Your Integration Tests are Too Long

Aug 31, 2021

Where is the psychological safety? Oh, wait, this is software engineering ...

The value of a CI/CD Pipeline is inversely proportional to how long the pipeline takes to run.

— Matt Rickard (@mattrickard) August 28, 2021

By definition, CI/CD pipelines are focused on two things:

  • continuous integration (CI) – integrating developer changes into a single revision,
  • continuous deployment (CD) takes that single revision and deploys it to customers.

CI/CD value is inversely linked to time because it can quickly become a Limiting Step in a developer's job. DevOps engineers will roll their eyes at this statement because the CI/CD pipeline is often their job. Instead, the right question to ask is:

Does a longer pipeline ultimately benefit the customer?
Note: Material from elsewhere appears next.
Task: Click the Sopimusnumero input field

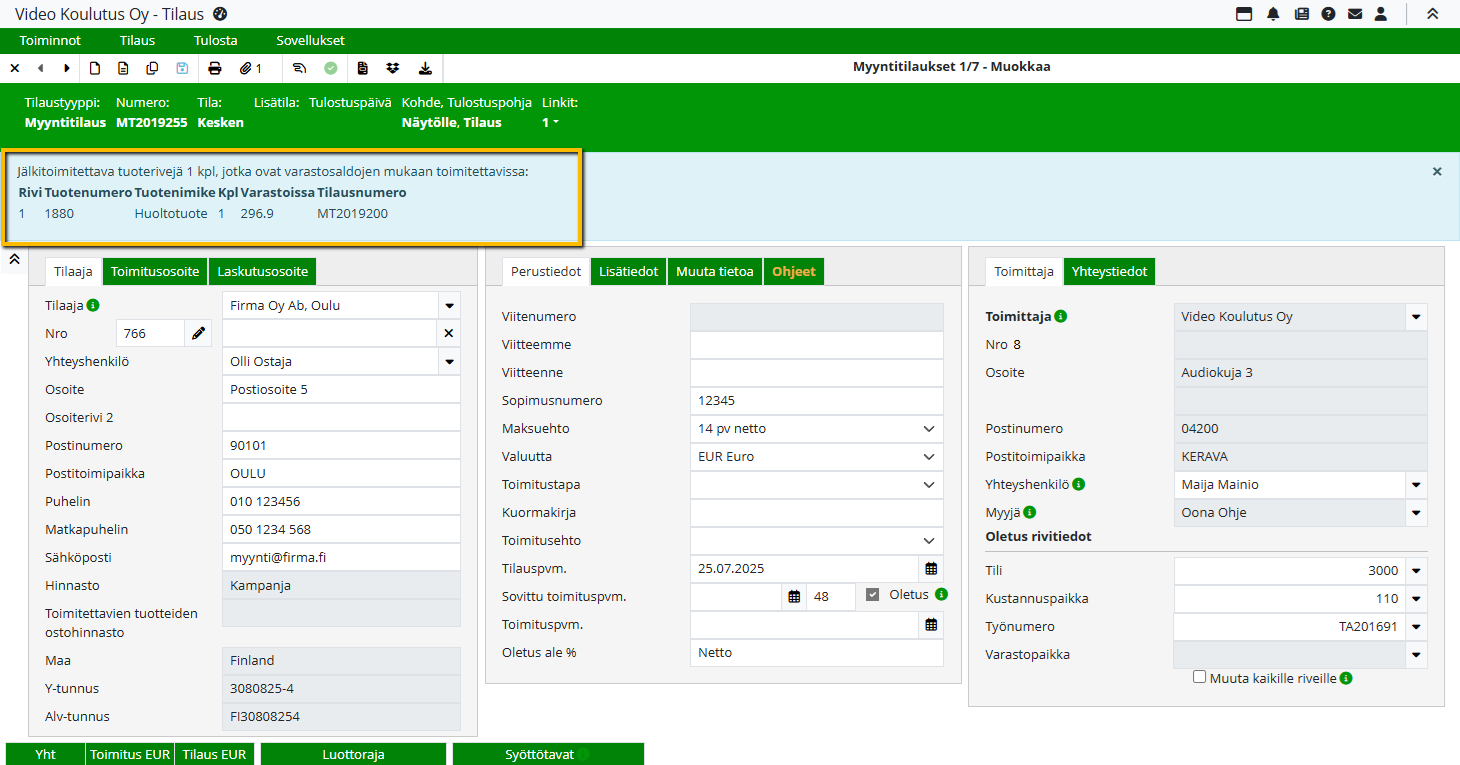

Take two extremes: no testing, which makes development initially fast but ships significantly broken features. Full testing, which covers every imaginable use case, but slows feature development to a halt (and still lets some bugs through).

Like reproducibility, software correctness is usually on a spectrum. Few, if any, large projects attain 100% test coverage, and they shouldn't. Integration and end-to-end tests are often comprehensive but can't cover all possible scenarios.

Extensive and long-running integration and end-to-end tests are good in theory, but have significant effects on the engineering organization and culture in practice.

We want bugs to be identified and fixed. Long-running tests can identify those bugs, but a lengthened feedback cycle works against that goal.

Faster feedback loops light a fire at both ends of the candle: bugs can be identified quicker, and developers can fix bugs quickly.

Failures can be difficult to debug in a long end-to-end pipeline. In bad (and common) cases, they can cause transient failures due to the pipeline itself. Test flakes reduce the trust in the pipeline, and an untrustworthy pipeline is not worth its weight in code.

The lesson is that testing is about risk management. Unit tests provide quick feedback and are easily debuggable. As projects scale, unit tests can scale alongside without issue. On the other hand, integration and e2e tests exponentially increase complexity as a project grows, especially in microservice architectures.

The takeaways:

  • End-to-end and integration tests don't always benefit the customer and can be detrimental to the bug identification and fix feedback cycle.
  • Most tests should be unit tests, followed by a smaller set of functionality tested by integration tests. Finally, the most critical and smallest subset tested as end-to-end tests.